Linking up to improve school
Niki Shucha
Community: Janesville
Age: 33
Family: Married to Josh, a physical therapist at Beloit Clinic. They have two boys, 5 and 3.
On teaching math: She was inspired by her sixth-grade teacher. "I loved him and really started to love the math, so from then on, that was what I wanted to do. I was pretty much lucky that way."
Person she'd most like to have dinner with: Paul the apostle
Something you may not know about her: She went to college on a basketball scholarship. She could shoot the three.
Shelly Learned
Community: Janesville
Age: 35
Family: Married to Joe, who is director of culinary services at Promega in Madison. They have one son, 8.
Favorite book: "The Book of the Five Rings," a martial-arts-based tome that deals with five principles for living. Learned, her husband and another black belt run a karate school, World Champion Karate, at the YMCA.
Person she'd most like to have dinner with: Her great-grandmother Bernice Witte, the first person in her family to go to college. She also played violin, something she passed on to her daughter, granddaughter and great-granddaughter. "She inspired me," Learned said.
JANESVILLE Shelly Learned was looking for a program to help students get through what might be the toughest year of school: ninth grade.
She came across Link Crew, a program that trains juniors and seniors to be big buddies of the incoming frosh.
Learned was talking to her principal at Craig High School, Mike Kuehne, about going to a presentation to learn about the program when fellow teacher Niki Shucha passed by.
"You wanna go?" Learned called to Shucha.
And so the partnership was born.
"This is so cool," is how Shucha remembers their reaction as they drove home after attending a presentation about Link Crew.
"When they got back, it was like having someone shot out of a cannon with ideas," Kuehne recalled. "They were just extraordinarily motivated to get this program up and running."

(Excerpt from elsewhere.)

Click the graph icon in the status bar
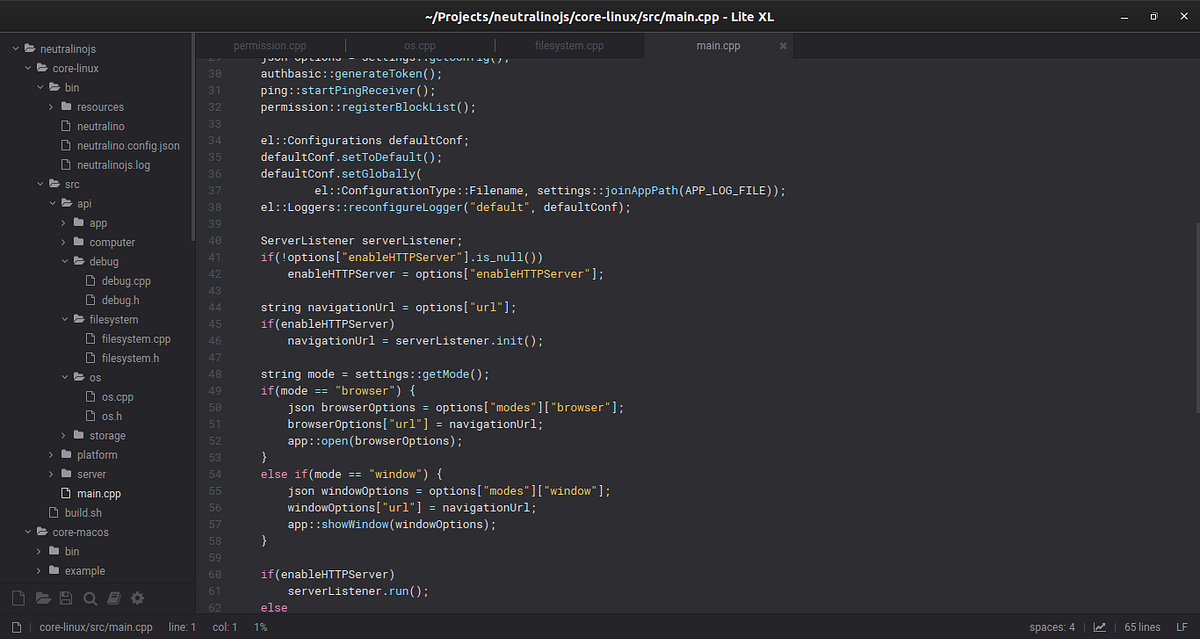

The two teachers were trained that spring and started their own program that summer, training the juniors and seniors over two days to link up with the freshman when school started.
"I just thought it was a pretty cool way to get kids engaged on that first day of school and really fun," Shucha said. "And it all had a purpose."

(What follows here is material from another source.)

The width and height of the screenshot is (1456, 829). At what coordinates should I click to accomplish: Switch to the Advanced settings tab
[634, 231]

For three years now, whenever a ninth-grader needs help with homework, a shoulder to cry on or just a high five, they've been able to turn to someone older and wiser.
And whenever a ninth-grader feels alone among the throngs of students in the halls, he or she can look up and spot a familiar face.

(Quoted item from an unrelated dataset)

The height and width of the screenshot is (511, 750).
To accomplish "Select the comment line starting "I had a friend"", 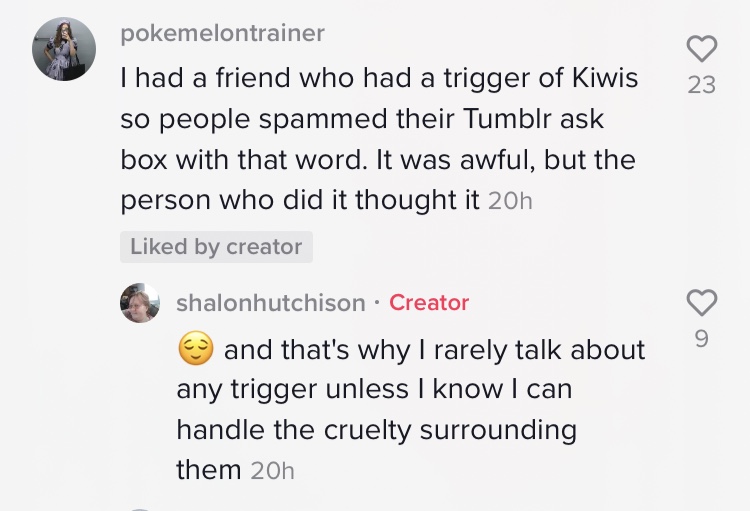I will 379,78.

Shucha and Learned keep the program simmering throughout the year with activities, such as last year's haunted house or their pre-exam "Cocoa and Cram" study events. One parent marveled at the hours the pair put in to make the programs happen.
It's hard to say no when the students are so enthusiastic, Learned said.
Learned is the high-spirited one. Shucha is "more grounded and can look at things from a different perspective," Learned said.
Together, they're a team.
Learned, a 1991 Craig grad, remembers that incoming freshmen often were the object of derision or even hazing. She came home to teach at Craig in 1999.
She came to believe that Craig needed something to help the freshmen. Now, they have it, and there's data to back that up.
First-semester freshmen F's have dropped from 351 the year before Link Crew began to 292 the first year and 154 the second year, Learned said.
Success has bred success, and Link Crew has now taken hold across town at Parker High School.
Shucha and Learned said that the program has an added bonus: The upperclassmen and women are learning what it takes to be leaders.